* [Work item]:
Check every line below for the string "مشاهیر", and copy the lines that contain it.

* [Dataset records]:
# # # #

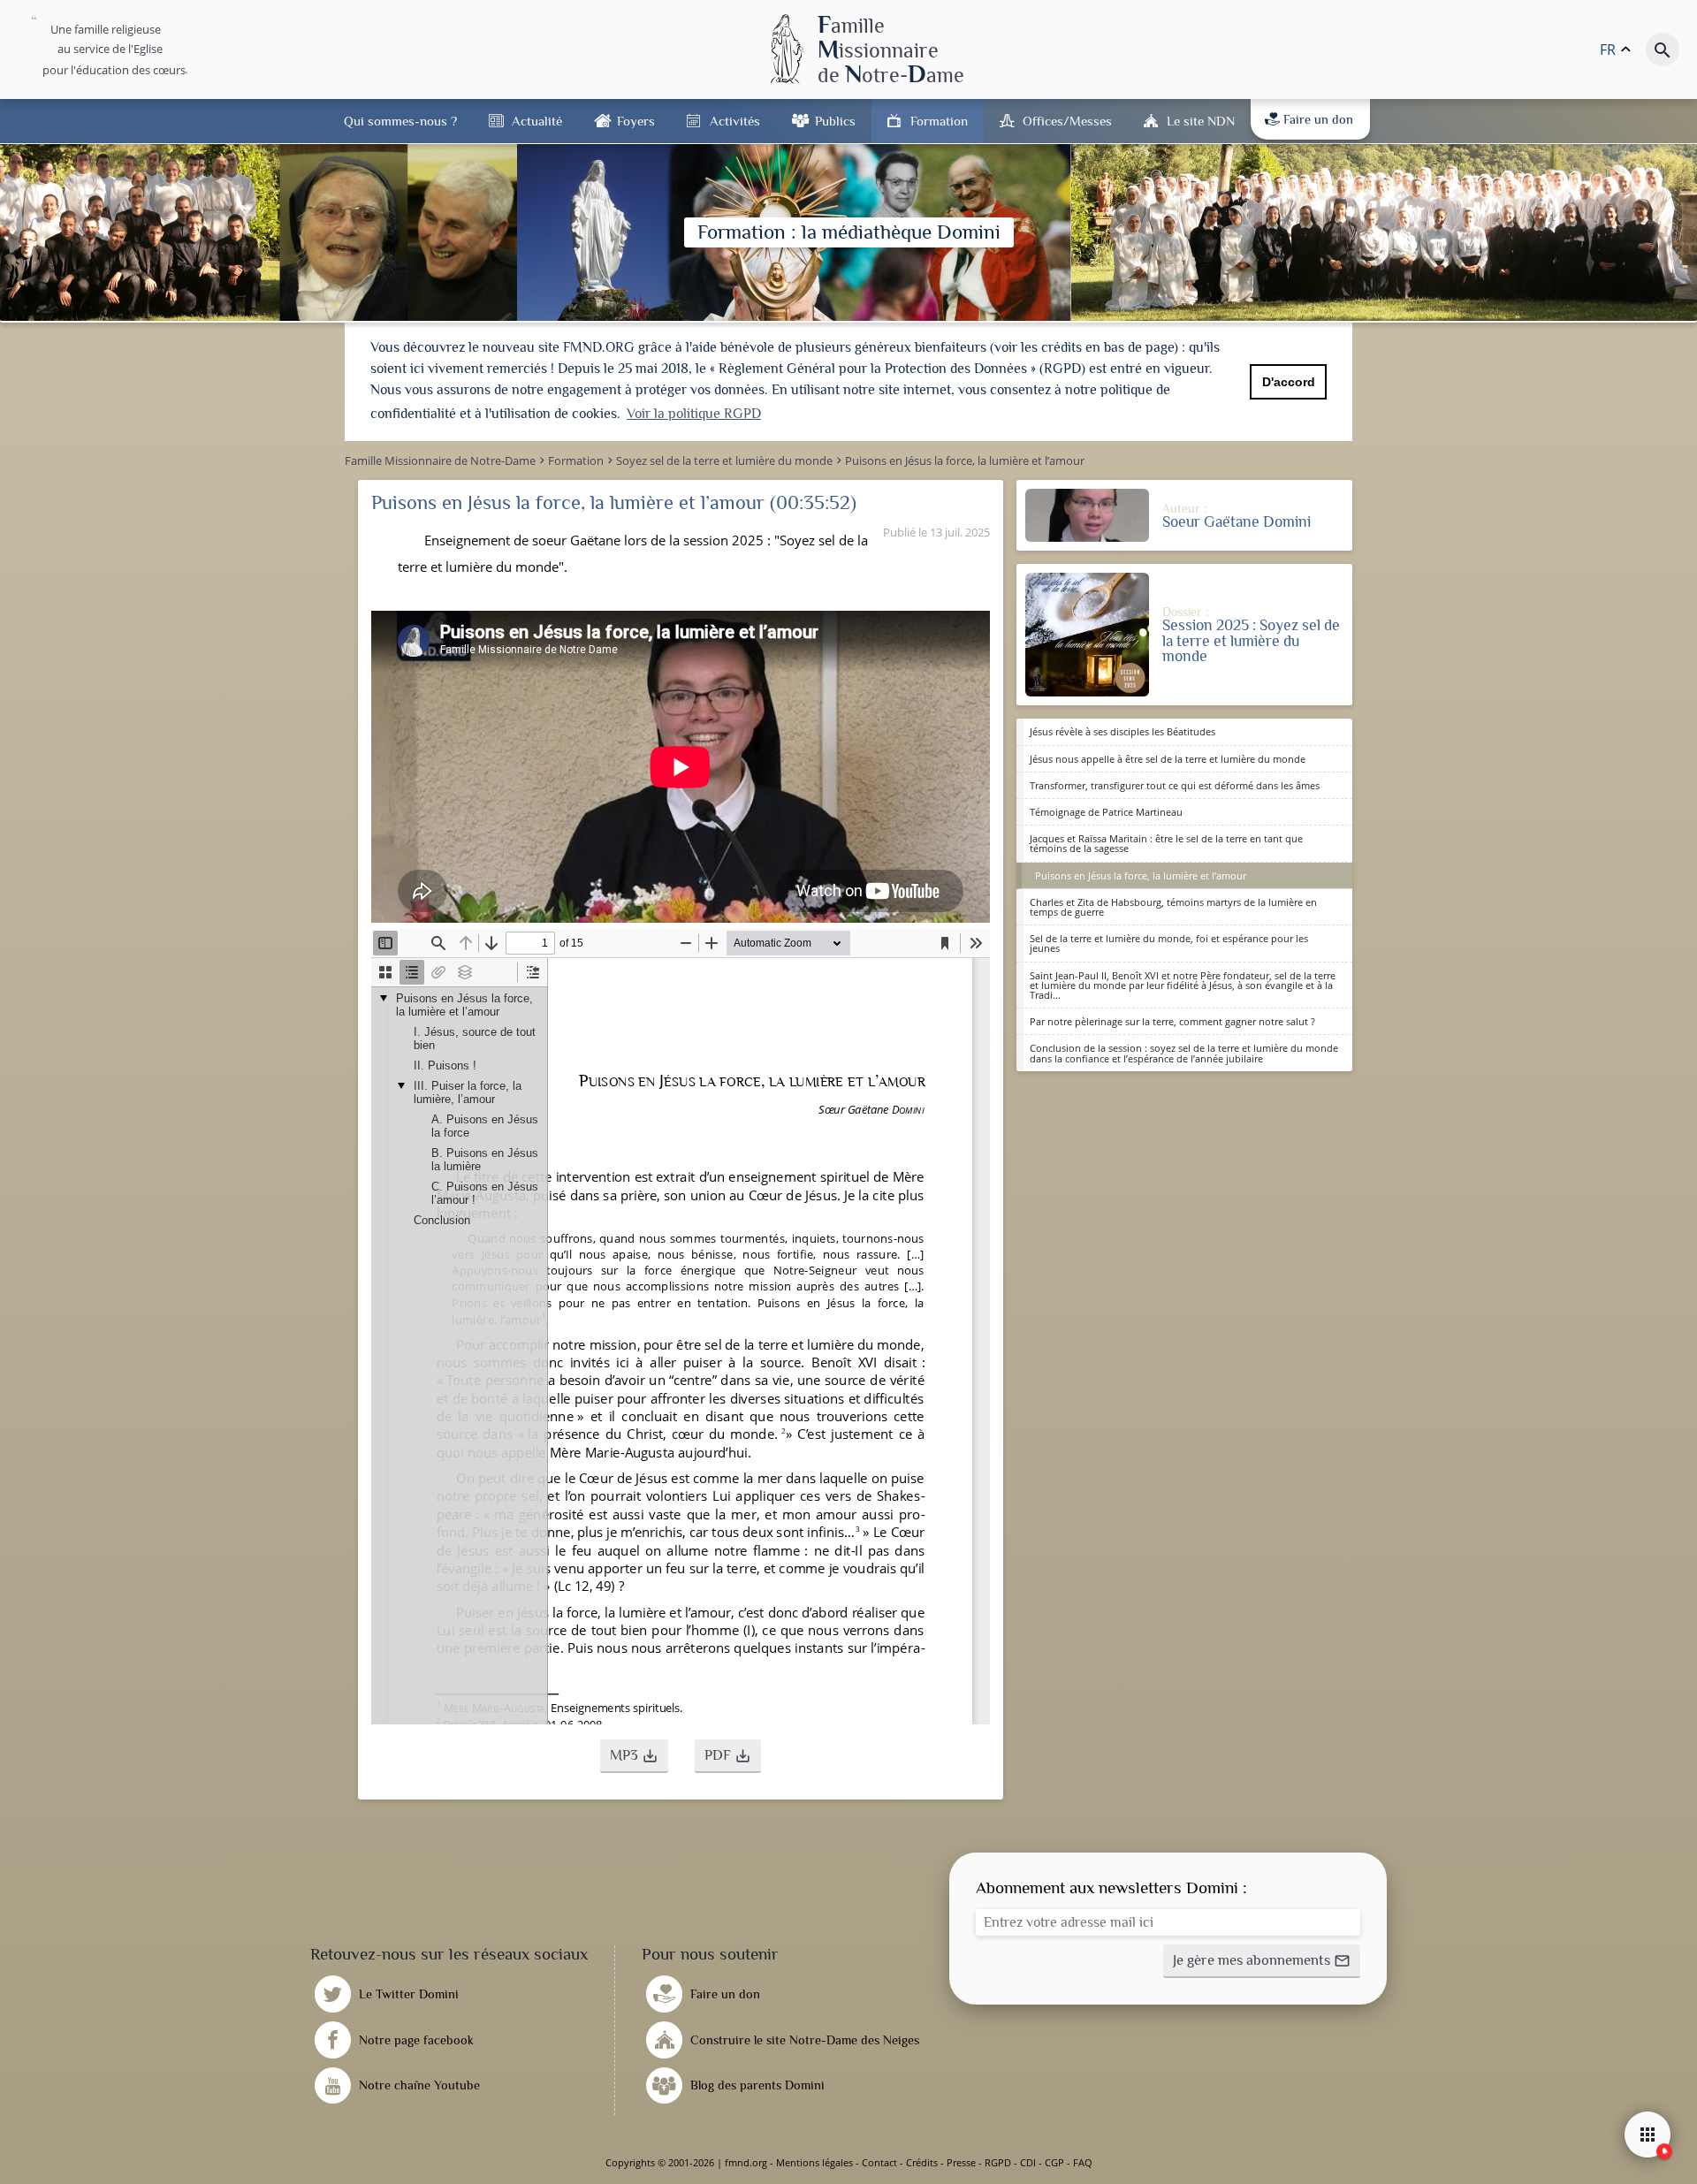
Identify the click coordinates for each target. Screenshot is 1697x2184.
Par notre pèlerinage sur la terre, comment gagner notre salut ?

# # # #

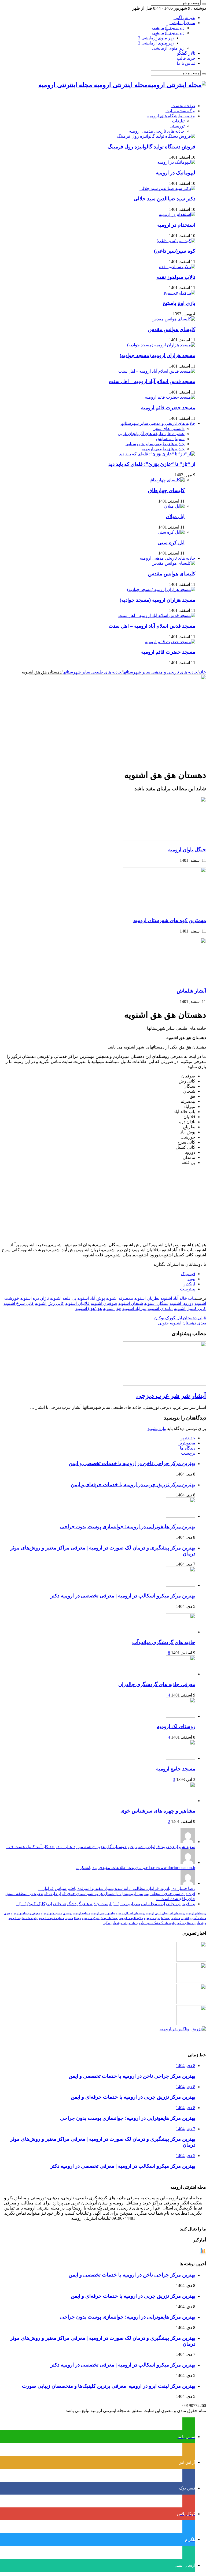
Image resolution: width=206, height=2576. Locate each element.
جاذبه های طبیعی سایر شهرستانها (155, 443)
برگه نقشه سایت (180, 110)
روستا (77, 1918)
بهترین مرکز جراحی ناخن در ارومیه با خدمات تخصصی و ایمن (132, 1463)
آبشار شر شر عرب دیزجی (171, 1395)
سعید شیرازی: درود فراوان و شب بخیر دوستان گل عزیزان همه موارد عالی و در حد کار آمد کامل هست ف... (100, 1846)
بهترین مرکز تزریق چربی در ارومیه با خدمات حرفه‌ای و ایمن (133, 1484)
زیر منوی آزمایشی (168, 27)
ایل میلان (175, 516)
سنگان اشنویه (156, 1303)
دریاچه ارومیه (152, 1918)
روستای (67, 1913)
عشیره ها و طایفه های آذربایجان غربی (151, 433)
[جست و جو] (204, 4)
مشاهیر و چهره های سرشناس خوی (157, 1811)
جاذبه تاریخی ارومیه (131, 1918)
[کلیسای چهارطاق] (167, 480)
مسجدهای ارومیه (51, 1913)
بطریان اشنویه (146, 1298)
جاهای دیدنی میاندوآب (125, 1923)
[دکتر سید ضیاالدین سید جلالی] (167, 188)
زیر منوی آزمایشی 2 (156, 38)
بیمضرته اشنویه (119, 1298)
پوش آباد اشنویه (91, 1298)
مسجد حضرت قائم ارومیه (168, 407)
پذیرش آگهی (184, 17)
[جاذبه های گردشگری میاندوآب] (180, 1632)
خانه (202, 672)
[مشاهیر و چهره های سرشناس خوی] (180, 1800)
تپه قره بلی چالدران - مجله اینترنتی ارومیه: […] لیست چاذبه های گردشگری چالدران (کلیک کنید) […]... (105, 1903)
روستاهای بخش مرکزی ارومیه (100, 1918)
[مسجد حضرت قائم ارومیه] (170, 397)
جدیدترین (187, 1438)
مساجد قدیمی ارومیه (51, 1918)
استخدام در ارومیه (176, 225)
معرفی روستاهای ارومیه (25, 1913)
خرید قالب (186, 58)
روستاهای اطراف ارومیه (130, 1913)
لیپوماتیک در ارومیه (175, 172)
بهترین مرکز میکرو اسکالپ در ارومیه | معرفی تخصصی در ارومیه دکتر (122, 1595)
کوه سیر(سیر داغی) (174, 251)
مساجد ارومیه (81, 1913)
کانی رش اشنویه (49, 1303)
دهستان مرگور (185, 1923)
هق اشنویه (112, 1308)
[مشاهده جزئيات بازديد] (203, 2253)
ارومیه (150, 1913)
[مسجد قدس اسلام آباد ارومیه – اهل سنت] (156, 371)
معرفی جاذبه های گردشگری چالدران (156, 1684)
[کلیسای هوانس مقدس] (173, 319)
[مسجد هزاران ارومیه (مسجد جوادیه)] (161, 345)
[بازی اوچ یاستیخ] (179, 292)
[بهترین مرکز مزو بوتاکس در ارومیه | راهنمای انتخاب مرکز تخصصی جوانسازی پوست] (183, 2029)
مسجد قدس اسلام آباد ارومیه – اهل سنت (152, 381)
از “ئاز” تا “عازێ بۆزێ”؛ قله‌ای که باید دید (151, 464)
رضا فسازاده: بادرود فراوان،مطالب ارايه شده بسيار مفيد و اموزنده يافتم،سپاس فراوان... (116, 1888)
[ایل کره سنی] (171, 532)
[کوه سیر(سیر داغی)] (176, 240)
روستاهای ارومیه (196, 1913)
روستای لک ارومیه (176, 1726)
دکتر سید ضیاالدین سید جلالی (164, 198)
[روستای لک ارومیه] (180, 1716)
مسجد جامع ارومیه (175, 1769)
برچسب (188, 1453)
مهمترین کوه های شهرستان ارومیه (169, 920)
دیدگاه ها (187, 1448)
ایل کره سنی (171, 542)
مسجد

# # # #

* [Written response]:
مشاهیر و چهره های سرشناس خوی (157, 1811)
[مشاهیر و چهره های سرشناس خوی] (180, 1800)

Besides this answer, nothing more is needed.